MORE cycleways, streamlined main bus routes and people-friendly city centres are some of the key elements of the Tasmanian Government's sustainable passenger transport projects submitted to the Federal Government's Nation Building 2 (NB2) Program.
Sustainable Transport Minister Nick McKim last week said the package of exciting, sustainable and people-focused projects would, if successful, put people first, reduce congestion and carbon emissions and dramatically boost the liveability of the State's three main urban areas.
"People-friendly transport in our urban areas has long been underfunded. These projects would help make them 21st-century places to live, work and travel in," Mr McKim said.
NB2, the major national transport funding program for all states and territories, is a five-year program starting on 1 July 2014.
The overarching objective of NB2 is to "lift Australia's productivity through nationally significant land transport infrastructure". Projects to be funded under NB2 will be required to demonstrate links to significant national policies, such as the National Urban Policy.
The sustainable transport projects submitted by Tasmania in the NB2 round include:
- Main Road, Hobart: The State's busiest public transport corridor will be improved so that buses are given higher traffic priority, so they can travel more quickly between Hobart and the Northern Suburbs. Bus stops will also be upgraded.
- Macquarie Street, Hobart: Extension of Southern Outlet bus lane, bus streamlining improvements.
- Burnie cycleways: Several new cycleways, including from Burnie Park to Bass Highway via Futuna Road; Marine Terrace, Wilmot to Spring streets and Burnie Park to Malonga Street via West Park Grove and Mooreville Road.
- Launceston cycleways: Several new shared and bike-only cycleways, connecting the UTAS Inveresk campus with the city centre, including from Mowbray Link to Lindsay Street.
- Hobart cycleways: A new cycleway from Domain, under Brooker Highway. New cycleway along Marieville Esplanade. New cycleway from UTAS Sandy Bay campus to Castray Esplanade, including an off-shore jetty walk and cycleway around Battery Point headland. (Three city cycleway projects costed at $30 million.)
- Latrobe to Devonport Cycleway: planning and delivery of a new active transport link between Latrobe and Devonport.
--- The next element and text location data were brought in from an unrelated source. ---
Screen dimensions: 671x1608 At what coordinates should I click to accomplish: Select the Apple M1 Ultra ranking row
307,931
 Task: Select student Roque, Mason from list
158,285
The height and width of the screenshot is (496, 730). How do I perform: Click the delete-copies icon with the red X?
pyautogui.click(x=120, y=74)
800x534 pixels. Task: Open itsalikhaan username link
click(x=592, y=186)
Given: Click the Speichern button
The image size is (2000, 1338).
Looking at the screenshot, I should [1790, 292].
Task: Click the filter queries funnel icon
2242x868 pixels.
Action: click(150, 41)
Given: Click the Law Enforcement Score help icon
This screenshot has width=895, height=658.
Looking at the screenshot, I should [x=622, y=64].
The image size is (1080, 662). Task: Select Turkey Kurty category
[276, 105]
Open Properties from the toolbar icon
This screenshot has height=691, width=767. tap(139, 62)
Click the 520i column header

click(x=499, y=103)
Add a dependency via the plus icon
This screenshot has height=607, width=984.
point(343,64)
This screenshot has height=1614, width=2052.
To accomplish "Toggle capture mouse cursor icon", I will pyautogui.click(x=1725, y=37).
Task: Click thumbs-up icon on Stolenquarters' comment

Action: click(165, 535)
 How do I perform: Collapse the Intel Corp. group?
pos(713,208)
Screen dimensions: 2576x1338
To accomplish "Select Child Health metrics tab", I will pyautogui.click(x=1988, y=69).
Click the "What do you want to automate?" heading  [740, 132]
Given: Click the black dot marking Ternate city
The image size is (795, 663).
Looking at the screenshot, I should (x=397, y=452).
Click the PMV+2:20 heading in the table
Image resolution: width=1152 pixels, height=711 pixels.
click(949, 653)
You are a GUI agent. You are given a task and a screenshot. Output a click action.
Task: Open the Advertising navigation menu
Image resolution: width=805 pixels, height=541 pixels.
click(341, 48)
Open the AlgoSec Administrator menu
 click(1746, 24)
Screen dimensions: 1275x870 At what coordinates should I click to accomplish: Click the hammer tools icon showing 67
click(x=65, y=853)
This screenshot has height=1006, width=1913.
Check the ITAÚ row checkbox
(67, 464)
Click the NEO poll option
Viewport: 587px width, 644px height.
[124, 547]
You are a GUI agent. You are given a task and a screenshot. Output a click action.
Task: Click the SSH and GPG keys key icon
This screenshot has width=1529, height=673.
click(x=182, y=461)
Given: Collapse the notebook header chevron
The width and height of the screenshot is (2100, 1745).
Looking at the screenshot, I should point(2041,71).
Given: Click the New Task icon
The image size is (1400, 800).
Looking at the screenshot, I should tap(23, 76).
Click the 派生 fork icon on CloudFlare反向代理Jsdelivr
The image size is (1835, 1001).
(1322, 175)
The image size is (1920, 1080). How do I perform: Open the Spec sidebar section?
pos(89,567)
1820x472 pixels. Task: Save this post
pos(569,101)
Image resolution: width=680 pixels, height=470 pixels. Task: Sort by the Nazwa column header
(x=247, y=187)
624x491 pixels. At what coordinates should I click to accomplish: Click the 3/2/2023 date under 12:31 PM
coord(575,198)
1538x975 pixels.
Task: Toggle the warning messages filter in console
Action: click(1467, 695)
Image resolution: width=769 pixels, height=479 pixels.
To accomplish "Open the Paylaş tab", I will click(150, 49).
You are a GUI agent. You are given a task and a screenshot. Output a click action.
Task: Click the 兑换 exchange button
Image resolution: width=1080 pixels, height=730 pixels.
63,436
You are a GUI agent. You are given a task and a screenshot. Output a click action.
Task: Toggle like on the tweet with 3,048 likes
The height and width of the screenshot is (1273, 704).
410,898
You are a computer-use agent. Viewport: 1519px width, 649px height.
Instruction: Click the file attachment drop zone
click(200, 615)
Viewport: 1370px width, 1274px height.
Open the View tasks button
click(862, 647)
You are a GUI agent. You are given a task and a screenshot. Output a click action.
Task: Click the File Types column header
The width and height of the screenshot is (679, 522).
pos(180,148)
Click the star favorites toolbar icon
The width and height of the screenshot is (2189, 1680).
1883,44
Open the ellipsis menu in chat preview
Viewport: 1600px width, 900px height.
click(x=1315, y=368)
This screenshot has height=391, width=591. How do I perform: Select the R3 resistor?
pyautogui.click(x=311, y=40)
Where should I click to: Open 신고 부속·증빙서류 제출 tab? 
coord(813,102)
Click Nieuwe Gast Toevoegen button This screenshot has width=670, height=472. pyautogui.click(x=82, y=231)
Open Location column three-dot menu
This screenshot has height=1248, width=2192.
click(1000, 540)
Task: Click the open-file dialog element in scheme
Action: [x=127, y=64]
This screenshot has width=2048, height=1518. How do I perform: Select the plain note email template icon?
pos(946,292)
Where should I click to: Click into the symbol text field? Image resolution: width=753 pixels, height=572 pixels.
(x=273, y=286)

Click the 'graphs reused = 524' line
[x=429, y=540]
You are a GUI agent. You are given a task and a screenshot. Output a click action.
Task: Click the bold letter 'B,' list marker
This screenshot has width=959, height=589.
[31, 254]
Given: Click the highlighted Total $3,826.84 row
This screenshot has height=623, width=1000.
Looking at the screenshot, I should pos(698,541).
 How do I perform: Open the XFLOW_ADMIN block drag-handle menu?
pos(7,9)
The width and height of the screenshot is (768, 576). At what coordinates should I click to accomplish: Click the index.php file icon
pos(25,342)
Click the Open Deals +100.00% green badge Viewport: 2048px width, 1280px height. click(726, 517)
- Real-time Bus Passenger Information: Installing this technology across the Metro's urban network would mean real-time bus information for passengers. ($2.5 million).
- Hobart Central Bus Interchange Design: Funding to progress from a current Study of Hobart's central bus interchange facilities, to improve amenity and travel reliability ($1 million).
Mr McKim said a Hobart and Northern Suburbs light rail submission will be considered when the current Peer Review of last year's business case is completed.